[Interface element records]
****************
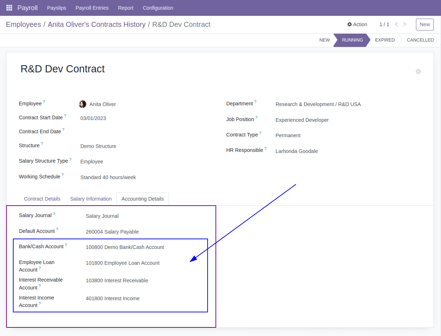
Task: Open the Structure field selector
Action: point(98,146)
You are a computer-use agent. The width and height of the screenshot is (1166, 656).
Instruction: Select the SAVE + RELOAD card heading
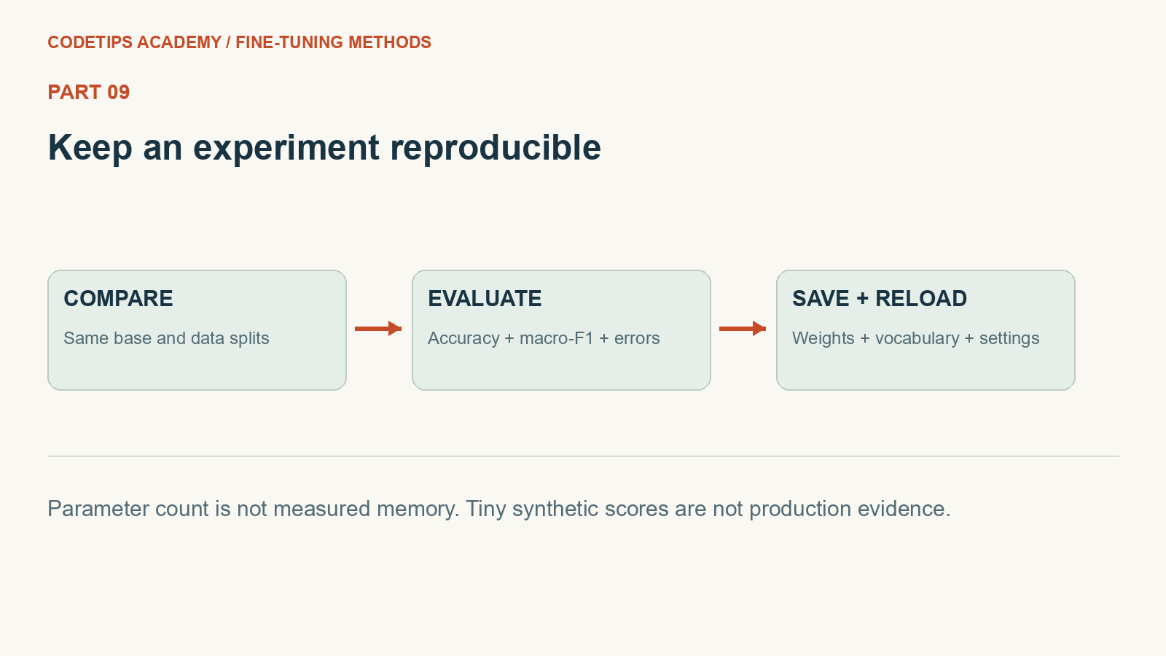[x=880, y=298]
****************
Short task:
Arrange every line of the entries above as a Markdown table with the columns Row and Line, numbering the rows and skipping blank lines. Leave the pictures out.

Solution to the problem:
| Row | Line |
|---|---|
| 1 | Task: Open the Structure field selector |
| 2 | Action: point(98,146) |
| 3 | You are a computer-use agent. The width and height of the screenshot is (1166, 656). |
| 4 | Instruction: Select the SAVE + RELOAD card heading |
| 5 | [x=880, y=298] |